> **Document passage**:
-------
1. A purchaser of distilled spirits, ignorant at the time of the purchase that the spirits had been, fraudulently removed from a bonded warehouse, or that the tax imposed thereon had not been paid, acquires his title only by such purchase, and if the property in the spirits claimed by the vendor had been absolutely forfeited to the United States before the sale, then the vendee can acquire no title; but where the verdict of the jury had established the fact of the innocence of the purchaser and claimant, the question is whether the goods had been forfeited to the United States before the contract of sale. The liability of the goods to forfeiture in such case must be deduced from the acts of the first owner and seller alone.

2. Forfeitures made absolute by statute relate back to the time of the commission of the wrongful acts prohibited by statute, and the title vests immediately in the government on the commission of the wrongful acts.

3. But where there is more than one remedy provided by statute, and the government has an election to proceed for the forfeiture or in some other way not involving a forfeiture, the title to the property does not vest in the United States prior to the seizure or performance of some act which amounts to such election.

4. Congress has the power to decide in what event a divestiture of title shall take place, and where the act declares without any election of remedies that forfeiture shall take place upon the commission of the wrongful act, the court must carry the provision into effect, even against innocent purchasers, where the title is consummated by seizure, suit, judgment, and condemnation.

5. Where the language is doubtful, resort must be had to the ordinary rules of construction, and the rules of the common law applicable to the subject of forfeiture.

6. The title of the wrong-doer remains unaffected by his wrongful acts until suit, seizure, and judgment or decree, but where the act of congress so provides, and there is no election of remedies, the judgment or decree divests his title from the date of the wrongful acts.

7. Section 45 of the act of July 13, 1866 [14 Stat. 163], provides that “all distilled spirits found elsewhere than in a bonded warehouse, not having been removed from such warehouse according to law, and the tax imposed by law on the same not having been paid, shall be forfeited to the United States, or may immediately upon discovery be seized, and after the assessment of the tax thereon be sold by the collector for the tax and expenses of seizure and sale.” Held, that under this statute the judgment or decree only relates back to the date of the seizure, and does not overreach the title of an innocent purchaser acquired subsequent to the date of the wrongful acts and before the seizure.

[Error to the district court of the United States for the district of Massachusetts.]

Provision is made by section 45 of the act of July 13, 1866, that “all distilled spirits found elsewhere than in a bonded warehouse, not having been removed from such warehouse according to law, and the tax imposed by law on the same not having been paid, shall be forfeited to the United States, or may immediately upon discovery be seized, and after the assessment of the tax thereon be sold by the collector for the tax and expenses of seizure and sale.” 14 Stat. 163. Pursuant to that enactment, the libellant alleged, in the first count of the information, that the internal-revenue collector for the third collection district in this state on April 26, 1867, did, at Boston, in this judicial district, seize on land, as forfeited to the United States, sixty-four barrels of distilled spirits found on the 28th of April in the same year in a certain store and building therein described. And the libellant further alleged that the goods so seized were distilled spirits; that they had been manufactured in the United States since January 1, 1865; that an internal-revenue tax was, and since the goods were so manufactured had been, by law imposed on the same; that the goods so seized in the store and building aforesaid were found elsewhere than in a bonded warehouse; that they had not been removed from any bonded warehouse according to law; and that the tax so imposed by law on the same had not been paid, nor any part of the same, when the goods were so found and seized.
-------
> **Instructions**:
a: Repeat verbatim the part of the passage on forfeiture of distilled spirits between "1. A purchaser" and "and seller alone.", inclusive.
b: Carry on the passage on forfeiture of distilled spirits from its final sentence.
-------
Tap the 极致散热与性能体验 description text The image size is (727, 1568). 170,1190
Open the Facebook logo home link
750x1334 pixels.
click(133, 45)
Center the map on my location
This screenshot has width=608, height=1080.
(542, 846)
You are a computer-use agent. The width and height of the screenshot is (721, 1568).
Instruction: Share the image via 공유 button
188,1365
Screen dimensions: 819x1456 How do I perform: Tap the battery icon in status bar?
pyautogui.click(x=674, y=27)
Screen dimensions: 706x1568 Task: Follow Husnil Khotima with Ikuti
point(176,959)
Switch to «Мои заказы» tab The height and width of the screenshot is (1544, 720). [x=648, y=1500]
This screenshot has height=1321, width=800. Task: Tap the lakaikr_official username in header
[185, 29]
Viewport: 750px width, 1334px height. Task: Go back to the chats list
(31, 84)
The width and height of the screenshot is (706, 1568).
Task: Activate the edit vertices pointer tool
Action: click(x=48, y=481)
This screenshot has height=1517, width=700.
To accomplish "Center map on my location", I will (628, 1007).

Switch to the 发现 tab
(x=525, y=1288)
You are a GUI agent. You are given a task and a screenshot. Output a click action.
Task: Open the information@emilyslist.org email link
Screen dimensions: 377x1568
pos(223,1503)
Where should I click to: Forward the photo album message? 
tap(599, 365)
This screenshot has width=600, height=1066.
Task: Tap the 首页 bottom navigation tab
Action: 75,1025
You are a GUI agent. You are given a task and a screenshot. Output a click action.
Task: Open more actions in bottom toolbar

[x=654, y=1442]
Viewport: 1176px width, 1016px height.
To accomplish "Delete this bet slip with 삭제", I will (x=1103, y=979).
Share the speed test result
-------
> **Answers for the tasks**:
a:
1. A purchaser of distilled spirits, ignorant at the time of the purchase that the spirits had been, fraudulently removed from a bonded warehouse, or that the tax imposed thereon had not been paid, acquires his title only by such purchase, and if the property in the spirits claimed by the vendor had been absolutely forfeited to the United States before the sale, then the vendee can acquire no title; but where the verdict of the jury had established the fact of the innocence of the purchaser and claimant, the question is whether the goods had been forfeited to the United States before the contract of sale. The liability of the goods to forfeiture in such case must be deduced from the acts of the first owner and seller alone.

b:
Two other counts were also contained in the information, founded on another provision enacted by congress (14 Stat. 111; 13 Stat. 240). This provision reads as follows: 1119That goods on which taxes are imposed by law if “found in the possession or custody or within the control of any person or persons for the purpose of being sold or removed by such person or persons in fraud of the internal-revenue laws, or with (the) design to avoid (the) payment of said taxes, may be seized by the collector, … and the same shall be forfeited to the United States.” When the information was filed it contained four counts, but the fourth was discontinued, and a new one was filed in its place by leave of court, which was the fourth count in the series as at present numbered.

Omitting unimportant words, the last three counts alleged in substance and effect, that the goods in question were distilled spirits manufactured in the United States; that on the day and year aforesaid they were found by the said collector in the store and building aforesaid; that the goods were then and there within the control of the claimant [John E. Cassidy] for the purpose then and there entertained by him, of being sold and removed in fraud of the internal-revenue laws of the United States, and with the design of avoiding the payment of the taxes imposed on the same, which then and there remained due and wholly unpaid.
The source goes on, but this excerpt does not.